» **The task**: Put the lines of the listing below, from the one containing "Select the redacted Eatabit ID value" through the one containing "Action: pos(169,58)", inclusive, into a JSON list of strings, one string per line. Leave out blank lines.

» **Raw records**:
◇ ◇ ◇ ◇
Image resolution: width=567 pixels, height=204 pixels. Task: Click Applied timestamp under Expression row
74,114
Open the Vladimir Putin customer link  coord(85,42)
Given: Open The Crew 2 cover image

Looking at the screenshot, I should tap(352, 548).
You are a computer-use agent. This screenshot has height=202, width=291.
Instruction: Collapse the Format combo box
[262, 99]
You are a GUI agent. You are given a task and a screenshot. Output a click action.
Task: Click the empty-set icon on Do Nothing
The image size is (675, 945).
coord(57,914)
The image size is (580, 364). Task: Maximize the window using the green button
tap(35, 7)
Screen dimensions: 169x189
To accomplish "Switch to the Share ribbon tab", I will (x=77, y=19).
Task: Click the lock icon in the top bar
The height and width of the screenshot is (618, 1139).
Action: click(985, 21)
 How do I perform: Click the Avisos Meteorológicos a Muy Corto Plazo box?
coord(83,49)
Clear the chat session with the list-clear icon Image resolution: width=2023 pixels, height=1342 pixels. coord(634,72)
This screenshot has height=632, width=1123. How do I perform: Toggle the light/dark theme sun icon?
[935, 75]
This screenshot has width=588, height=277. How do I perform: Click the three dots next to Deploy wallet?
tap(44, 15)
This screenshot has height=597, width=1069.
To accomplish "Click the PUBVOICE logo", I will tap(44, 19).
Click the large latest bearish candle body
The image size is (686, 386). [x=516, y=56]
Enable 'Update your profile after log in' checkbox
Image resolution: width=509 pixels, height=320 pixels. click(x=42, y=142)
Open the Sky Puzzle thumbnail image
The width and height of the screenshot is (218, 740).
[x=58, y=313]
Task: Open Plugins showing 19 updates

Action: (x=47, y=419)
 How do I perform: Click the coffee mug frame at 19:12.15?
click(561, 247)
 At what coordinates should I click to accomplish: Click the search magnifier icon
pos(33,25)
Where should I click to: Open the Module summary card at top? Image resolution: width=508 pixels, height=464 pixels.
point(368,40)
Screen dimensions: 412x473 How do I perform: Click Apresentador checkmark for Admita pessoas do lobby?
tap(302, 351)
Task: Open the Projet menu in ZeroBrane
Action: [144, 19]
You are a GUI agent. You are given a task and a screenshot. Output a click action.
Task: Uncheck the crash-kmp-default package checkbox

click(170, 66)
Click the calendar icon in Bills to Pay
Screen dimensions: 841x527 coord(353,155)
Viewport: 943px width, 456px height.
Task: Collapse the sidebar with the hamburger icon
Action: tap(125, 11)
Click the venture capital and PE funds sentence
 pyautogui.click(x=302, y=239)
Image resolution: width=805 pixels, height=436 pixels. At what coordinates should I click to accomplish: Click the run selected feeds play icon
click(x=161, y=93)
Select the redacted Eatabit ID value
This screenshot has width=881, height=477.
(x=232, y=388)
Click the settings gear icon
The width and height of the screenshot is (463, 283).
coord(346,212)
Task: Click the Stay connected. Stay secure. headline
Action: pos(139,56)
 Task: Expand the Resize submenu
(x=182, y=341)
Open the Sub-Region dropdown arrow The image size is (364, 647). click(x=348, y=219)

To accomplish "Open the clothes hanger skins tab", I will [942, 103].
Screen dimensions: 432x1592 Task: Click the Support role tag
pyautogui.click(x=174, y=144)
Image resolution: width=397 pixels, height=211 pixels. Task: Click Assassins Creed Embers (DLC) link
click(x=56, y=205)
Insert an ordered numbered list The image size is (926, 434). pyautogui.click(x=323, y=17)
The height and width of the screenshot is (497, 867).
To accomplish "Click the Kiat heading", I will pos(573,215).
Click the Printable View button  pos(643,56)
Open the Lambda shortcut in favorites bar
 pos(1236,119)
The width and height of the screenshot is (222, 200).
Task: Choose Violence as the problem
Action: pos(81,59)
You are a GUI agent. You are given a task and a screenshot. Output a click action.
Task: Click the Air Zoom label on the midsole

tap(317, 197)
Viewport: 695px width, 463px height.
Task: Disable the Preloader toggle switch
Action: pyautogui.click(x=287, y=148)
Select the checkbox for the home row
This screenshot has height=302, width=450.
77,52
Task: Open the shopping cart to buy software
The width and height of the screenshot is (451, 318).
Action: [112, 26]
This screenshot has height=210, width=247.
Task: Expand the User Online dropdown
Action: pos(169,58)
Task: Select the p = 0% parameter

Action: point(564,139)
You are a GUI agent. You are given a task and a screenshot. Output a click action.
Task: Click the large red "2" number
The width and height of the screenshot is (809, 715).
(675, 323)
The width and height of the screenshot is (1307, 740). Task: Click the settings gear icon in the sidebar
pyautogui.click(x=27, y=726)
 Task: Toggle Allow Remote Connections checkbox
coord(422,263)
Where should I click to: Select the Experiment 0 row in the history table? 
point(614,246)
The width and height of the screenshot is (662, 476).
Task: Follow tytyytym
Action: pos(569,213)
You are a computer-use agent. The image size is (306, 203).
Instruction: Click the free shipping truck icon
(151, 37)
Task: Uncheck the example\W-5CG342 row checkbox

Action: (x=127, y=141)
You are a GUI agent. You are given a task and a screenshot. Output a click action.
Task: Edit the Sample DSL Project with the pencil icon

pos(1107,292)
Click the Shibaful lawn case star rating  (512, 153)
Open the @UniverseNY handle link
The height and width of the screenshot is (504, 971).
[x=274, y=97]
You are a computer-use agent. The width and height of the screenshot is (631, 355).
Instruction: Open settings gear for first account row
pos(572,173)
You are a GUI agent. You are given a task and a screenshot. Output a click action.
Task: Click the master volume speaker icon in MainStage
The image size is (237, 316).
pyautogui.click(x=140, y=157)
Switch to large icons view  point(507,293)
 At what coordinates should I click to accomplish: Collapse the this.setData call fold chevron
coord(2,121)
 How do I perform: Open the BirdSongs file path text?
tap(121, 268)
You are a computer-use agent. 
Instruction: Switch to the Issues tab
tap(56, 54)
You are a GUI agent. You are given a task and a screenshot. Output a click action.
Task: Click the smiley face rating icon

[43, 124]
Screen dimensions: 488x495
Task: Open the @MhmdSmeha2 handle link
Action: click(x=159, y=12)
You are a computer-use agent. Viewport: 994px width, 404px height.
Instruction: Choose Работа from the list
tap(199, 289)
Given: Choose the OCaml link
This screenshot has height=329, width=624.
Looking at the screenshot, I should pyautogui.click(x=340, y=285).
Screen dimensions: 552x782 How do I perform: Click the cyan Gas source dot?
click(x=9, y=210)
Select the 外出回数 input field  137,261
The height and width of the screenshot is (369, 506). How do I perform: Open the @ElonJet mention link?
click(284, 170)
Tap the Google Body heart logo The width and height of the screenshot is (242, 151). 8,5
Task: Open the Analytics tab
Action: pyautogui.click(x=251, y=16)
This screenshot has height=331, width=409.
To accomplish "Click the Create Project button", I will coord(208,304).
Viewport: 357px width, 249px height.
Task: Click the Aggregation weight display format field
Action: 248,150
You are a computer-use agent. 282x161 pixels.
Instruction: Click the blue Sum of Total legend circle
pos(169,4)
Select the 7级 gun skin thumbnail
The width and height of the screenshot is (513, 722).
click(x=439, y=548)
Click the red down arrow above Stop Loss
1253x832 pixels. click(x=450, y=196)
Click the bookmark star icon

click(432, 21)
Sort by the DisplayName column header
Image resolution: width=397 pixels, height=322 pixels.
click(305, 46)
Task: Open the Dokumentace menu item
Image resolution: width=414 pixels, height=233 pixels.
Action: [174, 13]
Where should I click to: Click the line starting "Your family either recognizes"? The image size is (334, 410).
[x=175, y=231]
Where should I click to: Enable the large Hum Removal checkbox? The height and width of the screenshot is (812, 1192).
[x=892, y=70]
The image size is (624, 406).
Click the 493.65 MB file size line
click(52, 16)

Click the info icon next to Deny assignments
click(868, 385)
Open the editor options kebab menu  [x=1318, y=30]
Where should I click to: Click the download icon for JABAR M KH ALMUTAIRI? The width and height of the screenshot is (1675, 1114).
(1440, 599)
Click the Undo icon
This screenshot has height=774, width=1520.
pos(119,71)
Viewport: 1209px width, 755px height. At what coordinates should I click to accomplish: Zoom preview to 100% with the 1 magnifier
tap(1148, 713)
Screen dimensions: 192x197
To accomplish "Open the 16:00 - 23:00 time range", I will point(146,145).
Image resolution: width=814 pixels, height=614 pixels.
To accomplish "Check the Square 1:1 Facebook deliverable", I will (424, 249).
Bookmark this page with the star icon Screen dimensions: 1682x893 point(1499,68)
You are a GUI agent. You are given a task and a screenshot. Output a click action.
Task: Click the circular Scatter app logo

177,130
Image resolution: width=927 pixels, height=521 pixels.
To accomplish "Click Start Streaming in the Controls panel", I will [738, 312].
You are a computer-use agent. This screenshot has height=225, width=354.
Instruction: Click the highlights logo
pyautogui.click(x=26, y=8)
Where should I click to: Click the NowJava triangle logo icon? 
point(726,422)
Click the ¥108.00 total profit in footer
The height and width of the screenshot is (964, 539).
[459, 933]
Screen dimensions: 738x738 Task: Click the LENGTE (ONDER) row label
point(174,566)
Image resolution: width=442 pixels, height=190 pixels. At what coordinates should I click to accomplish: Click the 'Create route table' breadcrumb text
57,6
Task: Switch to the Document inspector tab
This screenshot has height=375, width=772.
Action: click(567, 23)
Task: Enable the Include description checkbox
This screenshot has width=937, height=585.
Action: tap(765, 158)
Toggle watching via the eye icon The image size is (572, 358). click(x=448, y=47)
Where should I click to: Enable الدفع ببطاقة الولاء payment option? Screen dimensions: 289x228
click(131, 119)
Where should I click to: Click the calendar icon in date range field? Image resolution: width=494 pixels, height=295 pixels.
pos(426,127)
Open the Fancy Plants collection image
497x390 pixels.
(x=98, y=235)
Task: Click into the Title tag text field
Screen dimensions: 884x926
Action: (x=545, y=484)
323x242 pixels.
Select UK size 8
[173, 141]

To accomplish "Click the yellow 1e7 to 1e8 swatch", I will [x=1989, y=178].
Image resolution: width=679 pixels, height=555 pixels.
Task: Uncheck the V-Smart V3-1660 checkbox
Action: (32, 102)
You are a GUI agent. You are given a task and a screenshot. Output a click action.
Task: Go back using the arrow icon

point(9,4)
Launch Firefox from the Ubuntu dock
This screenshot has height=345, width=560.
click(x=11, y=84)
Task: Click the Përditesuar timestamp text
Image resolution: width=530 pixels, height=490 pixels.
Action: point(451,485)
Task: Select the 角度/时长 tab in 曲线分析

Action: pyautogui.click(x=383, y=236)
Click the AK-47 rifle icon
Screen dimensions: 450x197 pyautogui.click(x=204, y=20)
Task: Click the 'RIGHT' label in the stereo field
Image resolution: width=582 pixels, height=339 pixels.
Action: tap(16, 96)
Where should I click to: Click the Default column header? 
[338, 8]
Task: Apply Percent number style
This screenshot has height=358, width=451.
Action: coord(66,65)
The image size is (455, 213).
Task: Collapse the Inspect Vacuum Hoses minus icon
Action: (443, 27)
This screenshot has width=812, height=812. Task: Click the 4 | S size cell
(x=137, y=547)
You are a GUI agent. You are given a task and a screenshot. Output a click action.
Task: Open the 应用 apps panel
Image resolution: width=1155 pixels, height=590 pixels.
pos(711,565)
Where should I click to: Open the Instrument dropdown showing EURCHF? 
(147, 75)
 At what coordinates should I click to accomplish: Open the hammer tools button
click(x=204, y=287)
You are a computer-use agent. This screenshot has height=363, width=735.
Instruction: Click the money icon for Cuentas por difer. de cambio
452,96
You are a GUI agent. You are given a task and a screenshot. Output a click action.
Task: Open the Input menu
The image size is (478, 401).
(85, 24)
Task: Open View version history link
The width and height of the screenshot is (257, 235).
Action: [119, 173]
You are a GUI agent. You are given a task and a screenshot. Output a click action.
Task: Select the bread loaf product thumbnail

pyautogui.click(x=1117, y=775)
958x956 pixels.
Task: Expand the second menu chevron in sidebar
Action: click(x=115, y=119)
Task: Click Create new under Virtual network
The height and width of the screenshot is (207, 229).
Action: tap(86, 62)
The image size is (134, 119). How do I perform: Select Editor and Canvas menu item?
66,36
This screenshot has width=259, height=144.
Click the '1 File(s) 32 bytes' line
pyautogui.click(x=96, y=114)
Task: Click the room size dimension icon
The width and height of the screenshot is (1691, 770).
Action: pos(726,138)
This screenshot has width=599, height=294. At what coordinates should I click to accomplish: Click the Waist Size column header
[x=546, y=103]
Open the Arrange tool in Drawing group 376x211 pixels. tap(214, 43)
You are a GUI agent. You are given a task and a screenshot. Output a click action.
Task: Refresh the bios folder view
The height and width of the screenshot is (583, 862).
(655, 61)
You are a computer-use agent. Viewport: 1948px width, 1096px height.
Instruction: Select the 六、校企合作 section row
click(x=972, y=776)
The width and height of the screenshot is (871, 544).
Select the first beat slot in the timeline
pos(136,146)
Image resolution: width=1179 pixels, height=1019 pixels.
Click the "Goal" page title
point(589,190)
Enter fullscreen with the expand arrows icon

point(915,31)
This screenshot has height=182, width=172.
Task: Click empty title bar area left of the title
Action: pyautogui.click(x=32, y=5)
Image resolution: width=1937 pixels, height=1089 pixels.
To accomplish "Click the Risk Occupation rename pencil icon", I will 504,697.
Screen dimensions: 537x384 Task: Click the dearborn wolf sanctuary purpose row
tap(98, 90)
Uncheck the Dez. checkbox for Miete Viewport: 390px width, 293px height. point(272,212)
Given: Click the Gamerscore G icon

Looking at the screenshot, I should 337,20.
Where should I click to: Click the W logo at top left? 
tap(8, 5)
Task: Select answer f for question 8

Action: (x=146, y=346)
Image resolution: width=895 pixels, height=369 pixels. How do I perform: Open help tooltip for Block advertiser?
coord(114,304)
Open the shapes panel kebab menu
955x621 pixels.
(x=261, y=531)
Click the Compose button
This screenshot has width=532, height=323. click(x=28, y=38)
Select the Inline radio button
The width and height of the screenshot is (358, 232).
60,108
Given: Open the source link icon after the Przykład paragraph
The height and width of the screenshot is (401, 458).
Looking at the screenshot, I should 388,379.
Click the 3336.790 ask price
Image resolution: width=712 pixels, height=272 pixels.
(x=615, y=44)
◇ ◇ ◇ ◇
» **Task answer**:
[
  "Select the redacted Eatabit ID value",
  "This screenshot has width=881, height=477.",
  "(x=232, y=388)",
  "Click the settings gear icon",
  "The width and height of the screenshot is (463, 283).",
  "coord(346,212)",
  "Task: Click the Stay connected. Stay secure. headline",
  "Action: pos(139,56)",
  " Task: Expand the Resize submenu",
  "(x=182, y=341)",
  "Open the Sub-Region dropdown arrow The image size is (364, 647). click(x=348, y=219)",
  "To accomplish \"Open the clothes hanger skins tab\", I will [942, 103].",
  "Screen dimensions: 432x1592 Task: Click the Support role tag",
  "pyautogui.click(x=174, y=144)",
  "Image resolution: width=397 pixels, height=211 pixels. Task: Click Assassins Creed Embers (DLC) link",
  "click(x=56, y=205)",
  "Insert an ordered numbered list The image size is (926, 434). pyautogui.click(x=323, y=17)",
  "The height and width of the screenshot is (497, 867).",
  "To accomplish \"Click the Kiat heading\", I will pos(573,215).",
  "Click the Printable View button  pos(643,56)",
  "Open the Lambda shortcut in favorites bar",
  " pos(1236,119)",
  "The width and height of the screenshot is (222, 200).",
  "Task: Choose Violence as the problem",
  "Action: pos(81,59)",
  "You are a GUI agent. You are given a task and a screenshot. Output a click action.",
  "Task: Click the Air Zoom label on the midsole",
  "tap(317, 197)",
  "Viewport: 695px width, 463px height.",
  "Task: Disable the Preloader toggle switch",
  "Action: pyautogui.click(x=287, y=148)",
  "Select the checkbox for the home row",
  "This screenshot has height=302, width=450.",
  "77,52",
  "Task: Open the shopping cart to buy software",
  "The width and height of the screenshot is (451, 318).",
  "Action: [112, 26]",
  "This screenshot has height=210, width=247.",
  "Task: Expand the User Online dropdown",
  "Action: pos(169,58)"
]